Task statement:
Write only the number of lines in the records beneath that hold "agent".

(Saved data entries)
───

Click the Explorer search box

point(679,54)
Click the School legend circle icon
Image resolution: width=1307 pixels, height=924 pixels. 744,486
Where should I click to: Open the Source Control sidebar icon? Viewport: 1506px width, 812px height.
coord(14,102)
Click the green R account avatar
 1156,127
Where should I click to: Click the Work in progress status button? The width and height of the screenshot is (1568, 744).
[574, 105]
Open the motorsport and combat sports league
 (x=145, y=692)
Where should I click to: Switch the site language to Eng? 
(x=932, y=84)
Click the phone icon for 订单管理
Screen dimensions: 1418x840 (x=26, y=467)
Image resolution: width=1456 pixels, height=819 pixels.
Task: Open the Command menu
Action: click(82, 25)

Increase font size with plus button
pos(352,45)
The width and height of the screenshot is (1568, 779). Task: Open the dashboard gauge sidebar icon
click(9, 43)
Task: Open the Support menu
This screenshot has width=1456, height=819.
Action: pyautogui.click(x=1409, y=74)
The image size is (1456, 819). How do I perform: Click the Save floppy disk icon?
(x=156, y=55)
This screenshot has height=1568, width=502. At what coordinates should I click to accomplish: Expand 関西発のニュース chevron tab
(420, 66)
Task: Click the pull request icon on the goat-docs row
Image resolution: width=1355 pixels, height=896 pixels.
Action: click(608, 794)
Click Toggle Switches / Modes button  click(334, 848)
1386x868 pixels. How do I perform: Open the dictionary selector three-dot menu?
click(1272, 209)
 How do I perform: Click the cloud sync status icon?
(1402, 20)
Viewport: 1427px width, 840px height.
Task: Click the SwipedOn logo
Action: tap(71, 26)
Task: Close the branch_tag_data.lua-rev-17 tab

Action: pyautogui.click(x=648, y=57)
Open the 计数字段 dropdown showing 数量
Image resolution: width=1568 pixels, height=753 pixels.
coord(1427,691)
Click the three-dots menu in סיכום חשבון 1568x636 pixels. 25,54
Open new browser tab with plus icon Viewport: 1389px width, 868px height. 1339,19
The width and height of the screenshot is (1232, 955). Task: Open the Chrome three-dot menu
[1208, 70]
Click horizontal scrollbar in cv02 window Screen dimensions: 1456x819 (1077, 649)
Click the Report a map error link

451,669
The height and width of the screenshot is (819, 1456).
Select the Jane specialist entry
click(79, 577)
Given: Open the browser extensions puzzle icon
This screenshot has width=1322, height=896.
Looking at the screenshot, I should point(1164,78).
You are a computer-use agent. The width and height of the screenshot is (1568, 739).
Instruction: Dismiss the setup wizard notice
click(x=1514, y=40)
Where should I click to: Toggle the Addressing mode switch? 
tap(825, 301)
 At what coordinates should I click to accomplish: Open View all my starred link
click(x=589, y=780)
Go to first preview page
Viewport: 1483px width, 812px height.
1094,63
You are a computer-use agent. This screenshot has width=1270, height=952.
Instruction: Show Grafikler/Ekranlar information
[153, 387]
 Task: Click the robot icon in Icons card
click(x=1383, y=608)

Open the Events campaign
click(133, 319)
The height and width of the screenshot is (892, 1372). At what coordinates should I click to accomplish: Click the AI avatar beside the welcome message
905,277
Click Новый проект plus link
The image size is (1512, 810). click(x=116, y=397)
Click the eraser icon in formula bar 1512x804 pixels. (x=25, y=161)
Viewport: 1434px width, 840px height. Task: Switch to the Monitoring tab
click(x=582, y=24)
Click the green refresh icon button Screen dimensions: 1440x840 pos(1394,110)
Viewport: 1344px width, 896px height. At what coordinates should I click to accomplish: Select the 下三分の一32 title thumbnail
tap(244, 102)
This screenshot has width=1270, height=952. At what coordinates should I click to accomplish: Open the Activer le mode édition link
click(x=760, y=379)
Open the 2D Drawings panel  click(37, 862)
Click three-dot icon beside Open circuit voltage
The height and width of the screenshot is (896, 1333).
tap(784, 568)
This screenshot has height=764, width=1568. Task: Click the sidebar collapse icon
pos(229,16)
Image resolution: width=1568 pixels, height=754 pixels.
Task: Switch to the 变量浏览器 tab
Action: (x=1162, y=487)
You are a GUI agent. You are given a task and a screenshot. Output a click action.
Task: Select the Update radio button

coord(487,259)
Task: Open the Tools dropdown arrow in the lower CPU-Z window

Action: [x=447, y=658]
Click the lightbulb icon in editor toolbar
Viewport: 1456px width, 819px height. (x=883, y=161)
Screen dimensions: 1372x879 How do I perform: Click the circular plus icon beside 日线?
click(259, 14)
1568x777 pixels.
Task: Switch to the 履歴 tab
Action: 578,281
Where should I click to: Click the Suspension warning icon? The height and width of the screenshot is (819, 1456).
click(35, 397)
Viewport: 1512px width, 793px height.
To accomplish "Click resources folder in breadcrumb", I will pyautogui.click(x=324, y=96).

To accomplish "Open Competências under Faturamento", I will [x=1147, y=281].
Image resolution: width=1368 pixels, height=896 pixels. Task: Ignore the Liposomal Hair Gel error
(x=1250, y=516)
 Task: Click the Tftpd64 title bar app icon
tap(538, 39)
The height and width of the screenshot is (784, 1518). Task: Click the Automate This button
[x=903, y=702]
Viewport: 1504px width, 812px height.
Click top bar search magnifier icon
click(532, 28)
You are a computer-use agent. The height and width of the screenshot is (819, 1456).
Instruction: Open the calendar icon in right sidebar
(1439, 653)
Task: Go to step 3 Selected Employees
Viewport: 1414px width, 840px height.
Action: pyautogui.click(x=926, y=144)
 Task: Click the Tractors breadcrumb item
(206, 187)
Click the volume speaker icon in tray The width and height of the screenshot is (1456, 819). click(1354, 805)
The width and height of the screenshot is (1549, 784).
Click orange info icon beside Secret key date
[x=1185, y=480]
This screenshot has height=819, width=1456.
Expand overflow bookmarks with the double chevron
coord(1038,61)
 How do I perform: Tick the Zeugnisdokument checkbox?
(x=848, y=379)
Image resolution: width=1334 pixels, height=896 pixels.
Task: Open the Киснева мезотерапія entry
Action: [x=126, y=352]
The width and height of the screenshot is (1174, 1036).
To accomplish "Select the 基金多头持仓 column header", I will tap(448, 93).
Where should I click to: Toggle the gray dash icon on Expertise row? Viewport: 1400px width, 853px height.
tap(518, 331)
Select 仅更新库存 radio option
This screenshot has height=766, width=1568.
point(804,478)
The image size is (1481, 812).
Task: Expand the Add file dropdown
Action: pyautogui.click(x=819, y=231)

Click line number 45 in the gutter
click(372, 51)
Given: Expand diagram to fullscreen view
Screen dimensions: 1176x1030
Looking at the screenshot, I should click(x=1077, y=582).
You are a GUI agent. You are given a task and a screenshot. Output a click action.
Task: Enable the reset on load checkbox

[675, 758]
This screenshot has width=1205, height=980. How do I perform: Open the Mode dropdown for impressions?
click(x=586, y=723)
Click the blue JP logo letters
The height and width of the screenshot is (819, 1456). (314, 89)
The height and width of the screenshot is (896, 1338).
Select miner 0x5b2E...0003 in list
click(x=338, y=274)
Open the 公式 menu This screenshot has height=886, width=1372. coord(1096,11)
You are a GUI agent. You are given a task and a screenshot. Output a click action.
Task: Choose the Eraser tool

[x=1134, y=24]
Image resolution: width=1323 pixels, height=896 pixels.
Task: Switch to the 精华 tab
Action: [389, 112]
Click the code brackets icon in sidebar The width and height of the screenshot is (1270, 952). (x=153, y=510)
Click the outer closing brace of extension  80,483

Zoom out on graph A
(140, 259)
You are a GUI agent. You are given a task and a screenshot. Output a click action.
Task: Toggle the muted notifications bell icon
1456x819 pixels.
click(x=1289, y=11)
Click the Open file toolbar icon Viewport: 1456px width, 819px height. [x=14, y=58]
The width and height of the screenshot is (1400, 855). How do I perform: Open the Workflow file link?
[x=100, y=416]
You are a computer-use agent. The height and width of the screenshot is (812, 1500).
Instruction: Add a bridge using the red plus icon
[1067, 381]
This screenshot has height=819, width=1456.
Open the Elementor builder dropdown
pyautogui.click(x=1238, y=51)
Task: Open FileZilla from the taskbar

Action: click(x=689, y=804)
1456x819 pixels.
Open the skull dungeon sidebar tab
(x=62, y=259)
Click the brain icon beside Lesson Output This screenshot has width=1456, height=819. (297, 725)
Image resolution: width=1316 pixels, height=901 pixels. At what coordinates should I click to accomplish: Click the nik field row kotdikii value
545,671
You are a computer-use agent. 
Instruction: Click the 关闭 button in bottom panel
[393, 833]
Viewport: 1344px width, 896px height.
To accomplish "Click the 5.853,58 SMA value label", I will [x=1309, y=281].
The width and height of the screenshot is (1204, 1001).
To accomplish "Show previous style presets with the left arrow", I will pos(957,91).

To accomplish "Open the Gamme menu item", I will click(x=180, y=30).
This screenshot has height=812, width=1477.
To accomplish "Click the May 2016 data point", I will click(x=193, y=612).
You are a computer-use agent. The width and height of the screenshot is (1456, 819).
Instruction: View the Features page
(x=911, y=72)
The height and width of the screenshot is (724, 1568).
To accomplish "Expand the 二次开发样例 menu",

───

Expected answer:
10